I have a database of addresses where acronyms have been separated with a space, I want to remove these space so I turned to trusty regular expressions. However, I am struggling to perform a secondary function on the regexp result '\&' - I have checked the forums and docs and just cannot get this to work. Example data I have is as follows:
I have the following regexp:
trim(regexp_replace(organisation || ' ', '(([A-Z]\s){1}){2,}', replace('\&',' ',''), 'g'))
The replace('\&',' ','')
is not having any effect at all, I just get the same string back. I have tried other functions e.g. lower('\&')
and none of these seem to work as expected. Concatenation with || does work however. I have tried casting the '\&' to text, tried replace('' || '\&' || '',' ','')
- still, no joy.
Any advice would be much appreciated, I am sure the solution is something very simple but I just cannot see where to go next!

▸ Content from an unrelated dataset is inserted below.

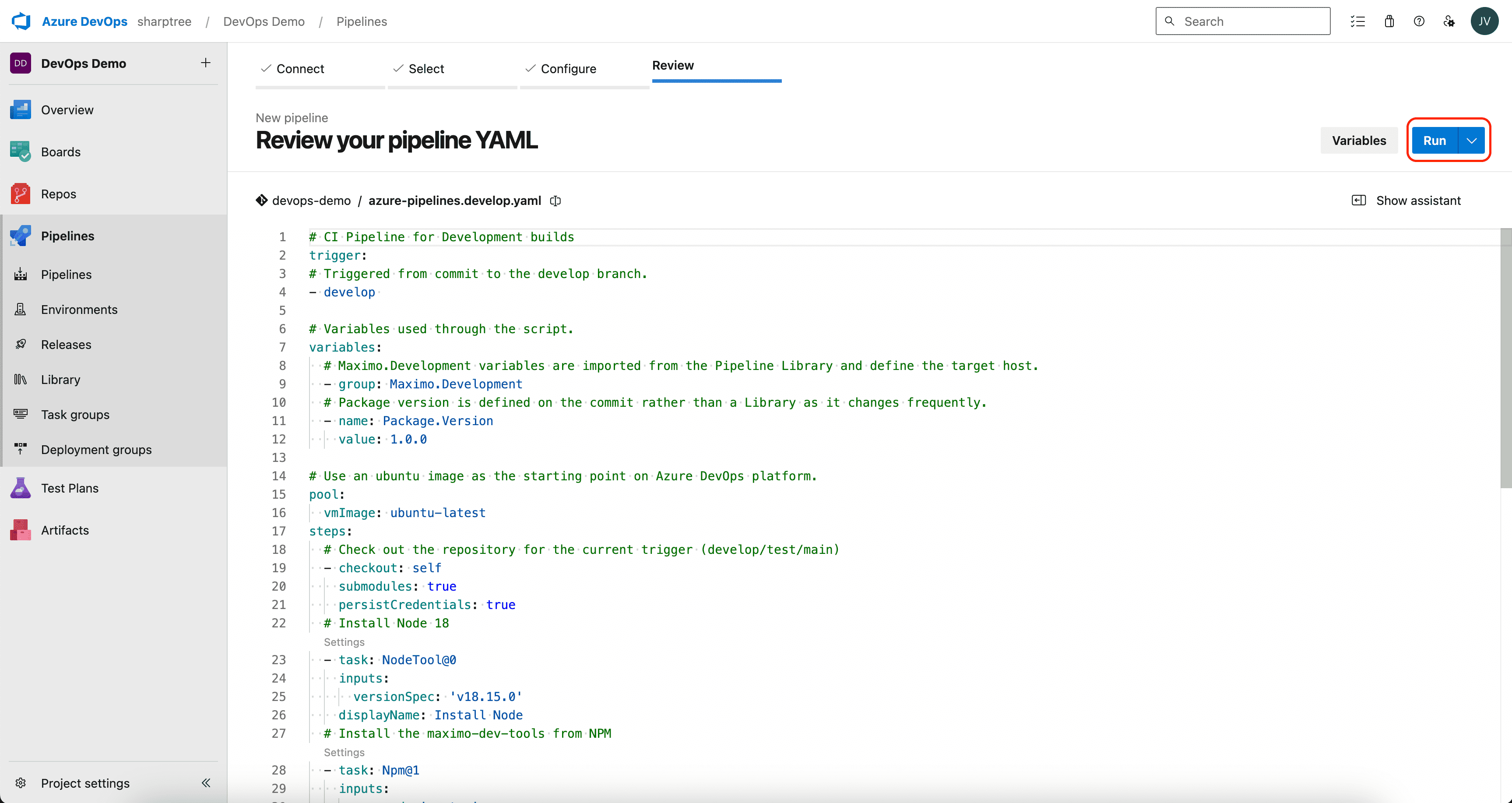The width and height of the screenshot is (1512, 803).
Task: Expand the Run button dropdown arrow
Action: pyautogui.click(x=1471, y=140)
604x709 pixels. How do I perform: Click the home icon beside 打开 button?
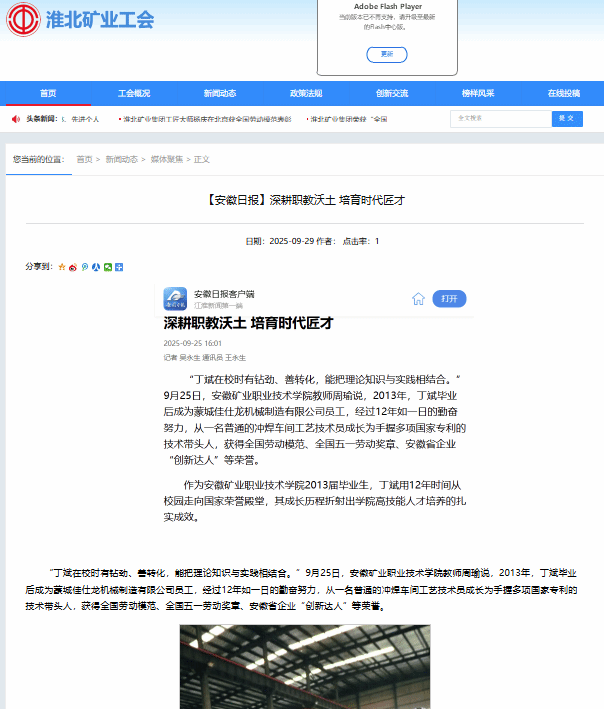pos(418,298)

What you are trying to do with \&
will never work. The \&
pattern will replace the entire pattern, but you need a solution that works on individual parts.
What you need is to replace the pattern CAPITAL-space
with just CAPITAL
but only when followed by another capital which is not the start of a longer word. In other words: you need a negative lookahead and if the pattern is matched, then replace only the first atom of the replace string:
select regexp_replace('A V C Welding', '([A-Z]){1}(\s){1}(?![A-Z][a-z])', '\1', 'g');
You can replace the negative lookahead pattern with something broader if needed (such as no capital letter start, numbers, punctuation, etc.).